» Instructions for the task: Retrieve every line of the data holding the word "agent".

[Dataset entries]

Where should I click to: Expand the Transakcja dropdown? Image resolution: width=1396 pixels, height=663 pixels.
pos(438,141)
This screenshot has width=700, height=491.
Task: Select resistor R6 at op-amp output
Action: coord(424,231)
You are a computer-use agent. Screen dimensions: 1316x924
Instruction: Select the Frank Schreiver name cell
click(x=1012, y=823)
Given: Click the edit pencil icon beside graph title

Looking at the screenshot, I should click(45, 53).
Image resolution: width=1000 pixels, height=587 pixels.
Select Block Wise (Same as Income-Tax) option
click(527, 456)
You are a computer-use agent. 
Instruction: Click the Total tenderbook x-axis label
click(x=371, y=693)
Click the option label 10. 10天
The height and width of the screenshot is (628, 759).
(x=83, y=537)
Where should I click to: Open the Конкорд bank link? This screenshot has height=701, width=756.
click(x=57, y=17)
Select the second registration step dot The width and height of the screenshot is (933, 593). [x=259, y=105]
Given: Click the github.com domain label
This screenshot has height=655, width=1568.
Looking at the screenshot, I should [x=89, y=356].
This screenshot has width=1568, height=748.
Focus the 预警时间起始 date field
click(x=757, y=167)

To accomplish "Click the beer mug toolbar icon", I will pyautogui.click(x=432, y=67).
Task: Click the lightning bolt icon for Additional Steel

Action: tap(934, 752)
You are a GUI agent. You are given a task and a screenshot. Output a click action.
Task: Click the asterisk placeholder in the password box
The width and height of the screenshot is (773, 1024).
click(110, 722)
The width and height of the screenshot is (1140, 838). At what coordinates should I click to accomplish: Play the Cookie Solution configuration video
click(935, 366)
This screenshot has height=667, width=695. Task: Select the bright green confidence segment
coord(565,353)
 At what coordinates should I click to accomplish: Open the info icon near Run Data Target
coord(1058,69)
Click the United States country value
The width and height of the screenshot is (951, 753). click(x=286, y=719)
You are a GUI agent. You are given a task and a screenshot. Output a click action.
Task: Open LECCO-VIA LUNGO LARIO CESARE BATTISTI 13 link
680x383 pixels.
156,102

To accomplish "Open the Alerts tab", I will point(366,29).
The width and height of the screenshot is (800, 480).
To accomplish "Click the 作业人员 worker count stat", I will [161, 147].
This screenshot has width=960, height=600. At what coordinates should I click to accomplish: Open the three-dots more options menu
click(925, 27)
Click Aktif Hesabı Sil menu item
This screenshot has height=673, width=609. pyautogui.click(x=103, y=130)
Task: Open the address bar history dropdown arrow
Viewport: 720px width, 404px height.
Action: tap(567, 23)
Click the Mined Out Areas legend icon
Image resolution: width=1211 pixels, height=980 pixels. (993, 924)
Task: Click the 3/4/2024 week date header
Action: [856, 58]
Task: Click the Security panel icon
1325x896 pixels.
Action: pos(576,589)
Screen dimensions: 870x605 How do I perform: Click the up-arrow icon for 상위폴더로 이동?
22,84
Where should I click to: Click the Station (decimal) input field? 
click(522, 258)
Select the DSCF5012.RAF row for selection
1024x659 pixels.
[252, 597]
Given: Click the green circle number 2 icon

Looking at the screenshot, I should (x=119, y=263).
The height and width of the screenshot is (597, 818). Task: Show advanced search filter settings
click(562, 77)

» Exercise result:
You are a computer-use agent. Screen dimensions: 1316x924
You are a computer-use agent. 
You are a GUI agent. You are given a task and a screenshot. Output a click action.
You are a GUI agent. You are given a task and a screenshot. Output a click action.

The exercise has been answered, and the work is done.